December 23, 2016
Our recent research study, the 2016 State of the Connected Customer, found that 75 percent of consumers expect a consistent experience across channels and 73 percent said they are somewhat or extremely likely to switch when they do not get it.
A study by the PR Council found that integrating communications is the No. 1 priority for senior marketers – by a wide margin.
After a couple of clients asked whether marketers were sending unique or consistent messages across channels, I did a little unscientific research of my own. I followed eight retailers for five weeks, then reviewed their push, SMS and email messages to see whether they we aligned or independent of each other.
I found that 20 percent of the messages sent were repetitions – or amplifications, as I think of them – messages that were the same in one or more channels.
Sometimes the messages were sent on the same day and sometimes they were staggered by a day, for example the email on Friday and the SMS on Saturday.
These messages show not only how short-form messaging is converging, but also how a quick glance can drive home the message, particularly when viewed in multiple channels.
I have heard marketers talk about wanting to avoid repetition, but I think they over-estimate their customers’ attention and focus.
With attention spans shrinking and mobile devices dominating, you can see how mastering short-form messaging will be a key skill for marketers of the future.
I also saw that certain companies are aligning messages on a consistent basis and others never do. It may be a product of company policy or organizational silos. Certainly it is worth testing.
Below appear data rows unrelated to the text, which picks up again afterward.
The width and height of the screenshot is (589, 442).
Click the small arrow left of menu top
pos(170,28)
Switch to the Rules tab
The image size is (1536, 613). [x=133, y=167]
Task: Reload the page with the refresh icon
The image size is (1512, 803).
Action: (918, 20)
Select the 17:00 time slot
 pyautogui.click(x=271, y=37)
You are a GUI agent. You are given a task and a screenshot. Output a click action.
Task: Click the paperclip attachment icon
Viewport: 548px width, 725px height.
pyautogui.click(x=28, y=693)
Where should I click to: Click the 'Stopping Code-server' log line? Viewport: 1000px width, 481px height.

One of my clients found a big jump in response for exclusive offers – that is, a richer offer on one channel over others.
When we first looked at the results from one month’s SMS campaigns, I could not figure out what caused the huge difference in conversion and orders. It turned out that some messages contained an exclusive offer, one that was better than the offer in email or even on the Web site.
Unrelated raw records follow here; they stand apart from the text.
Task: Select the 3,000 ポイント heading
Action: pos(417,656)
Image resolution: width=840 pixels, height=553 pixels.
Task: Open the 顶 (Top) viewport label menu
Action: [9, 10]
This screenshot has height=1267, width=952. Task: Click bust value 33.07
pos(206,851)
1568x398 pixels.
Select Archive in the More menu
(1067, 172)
So while I believe that repetition bears fruit, the occasional channel exclusive offer keeps subscribers engaged. It contributes to FOMO – fear of missing out.
Pushing it out
If you are concerned about overwhelming your customers with digital messages, take a cue from Discover and other financial institutions that have great preference centers that put the customer in control. Customers choose how they want to receive different types of information via email or SMS.
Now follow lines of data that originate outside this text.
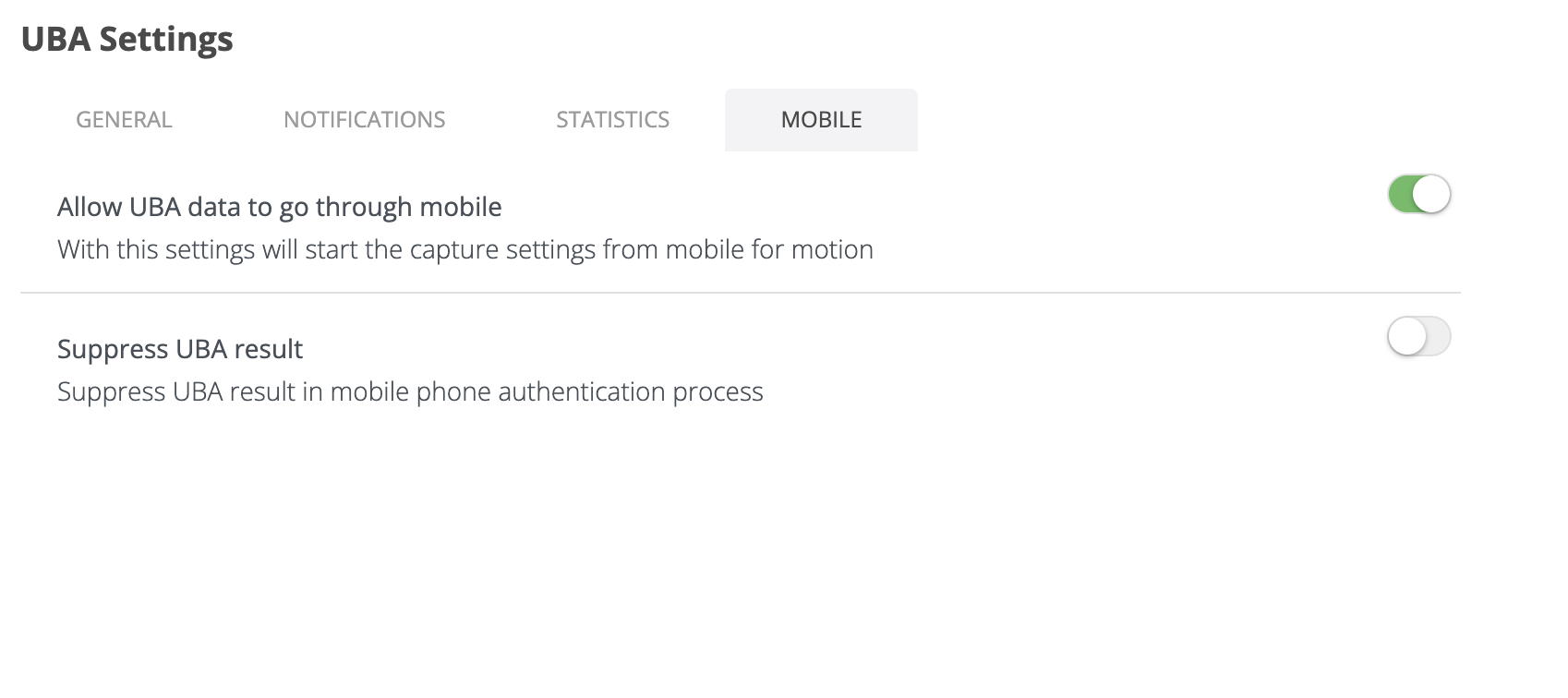Select the suppress authentication description text
Screen dimensions: 1568x698
410,391
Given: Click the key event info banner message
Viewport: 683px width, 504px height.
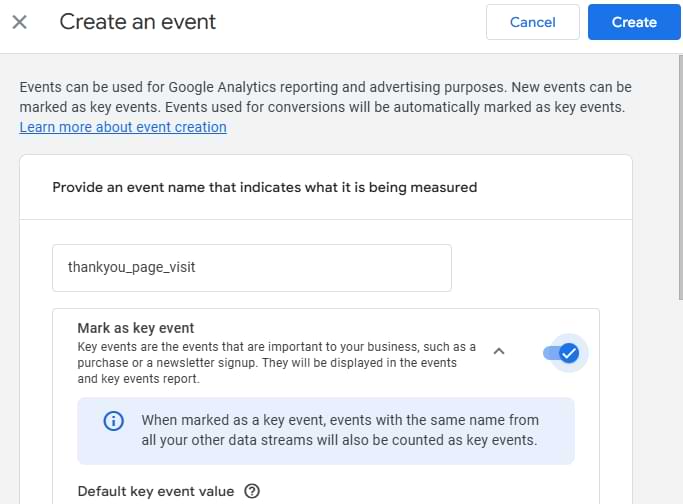Looking at the screenshot, I should (x=340, y=430).
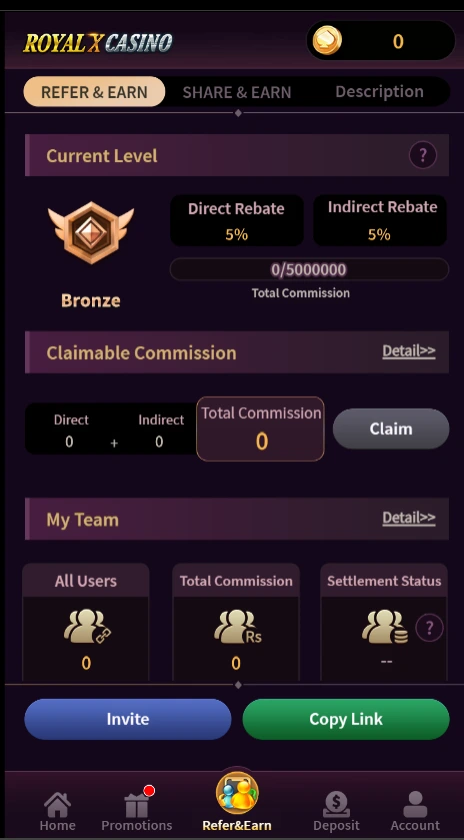Tap the Bronze level badge icon
Screen dimensions: 464x840
click(91, 232)
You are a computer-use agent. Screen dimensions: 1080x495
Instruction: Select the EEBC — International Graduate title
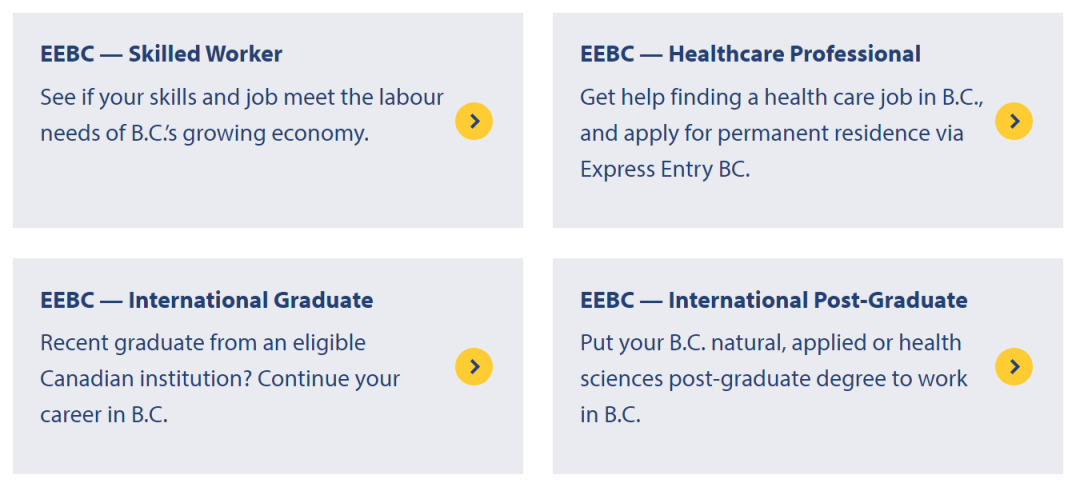206,300
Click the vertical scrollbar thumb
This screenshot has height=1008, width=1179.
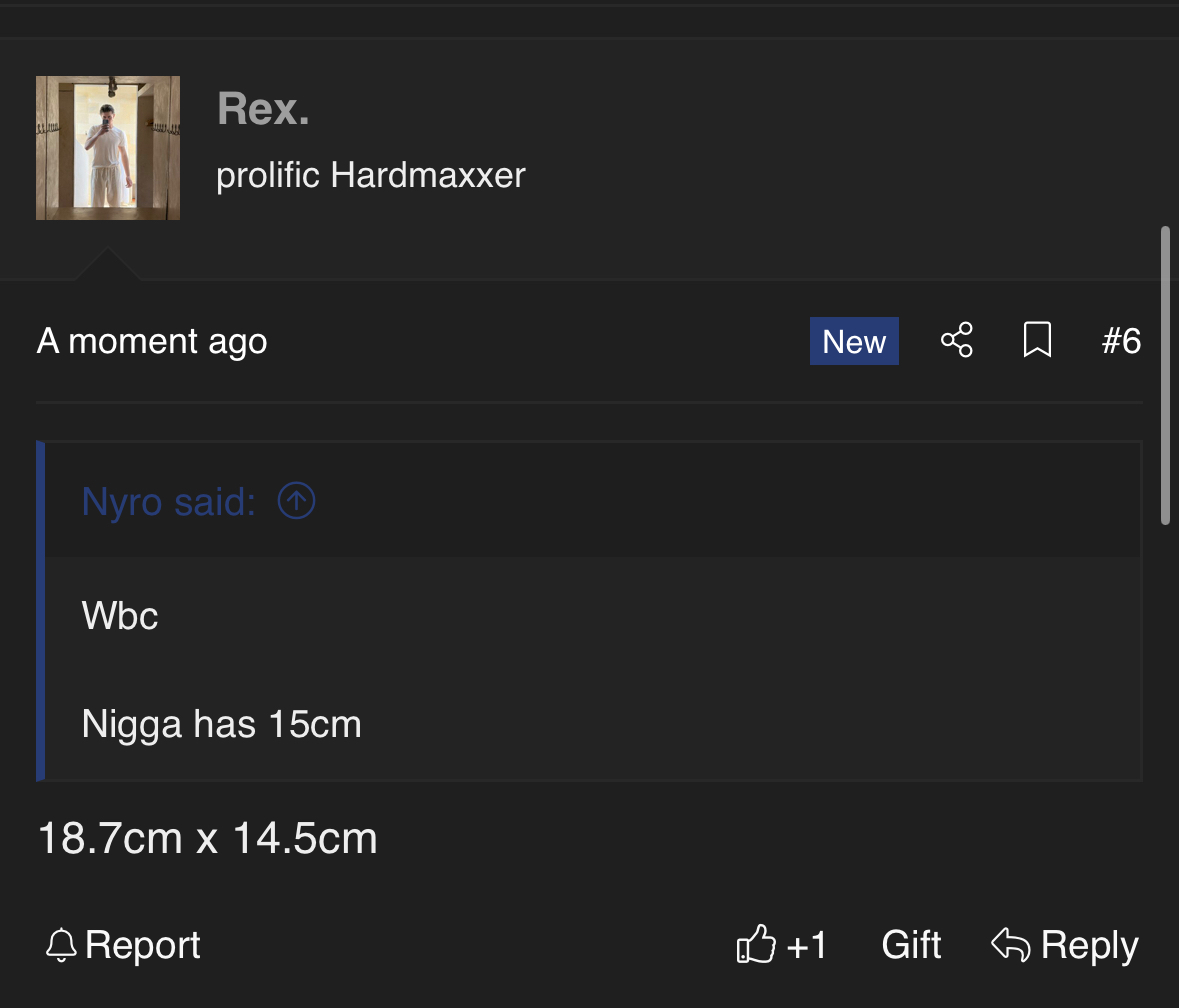1165,375
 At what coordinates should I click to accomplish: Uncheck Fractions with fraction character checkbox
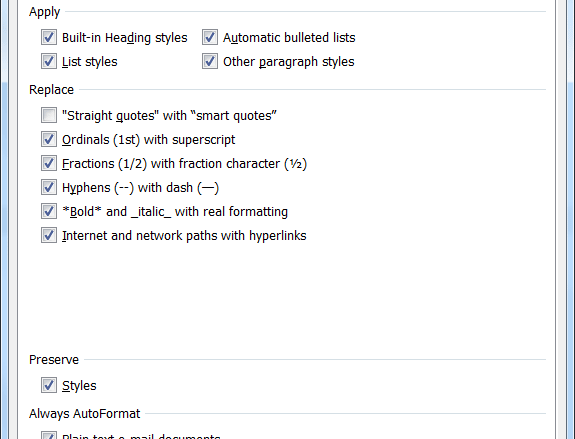click(49, 163)
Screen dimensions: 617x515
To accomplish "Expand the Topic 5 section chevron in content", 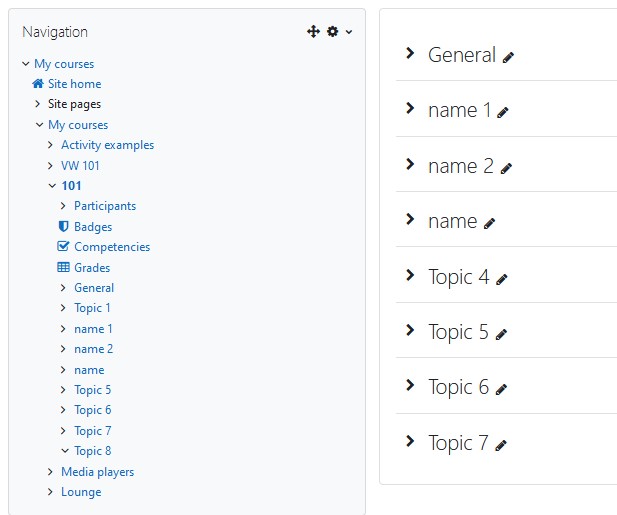I will 410,330.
Another consideration of your channel strategy is competition for your customers’ attention.
In the first three weeks of my review, I received 328 promotional email messages, compared to 24 SMS and 62 push.
In the battle for customers’ attention, email is competing in a very packed arena.
On the other hand, push and text messages appear mixed with critical and very personal messages – you have a meeting in 10 minutes, your friend wants to have coffee, your kid forgot his lunch money. So we must respect the mobile message channel and deliver content worthy of a customer’s home screen.
Looking at messages by day of the week – Friday was the biggest day for push and Thursday was the biggest day for SMS. This does not necessarily mean those are the best days, just the days with the highest volume.
What is interesting to me is that retailers are not sending messages on peak shopping days – they are more aligned with that end-of-week shopping prep mentality that has characterized retail promotion forever.
The big opportunity is to deliver a great offer when the customer is shopping and that of course is most likely to be Saturday and Sunday.
INTEGRATED MESSAGING is a customer expectation and top priority of senior marketers.
Let us test the boundaries of repetition versus channel exclusive, along with day-of-week, personalization, offer and copy.
Mobile messaging is growing and changing, along with your career.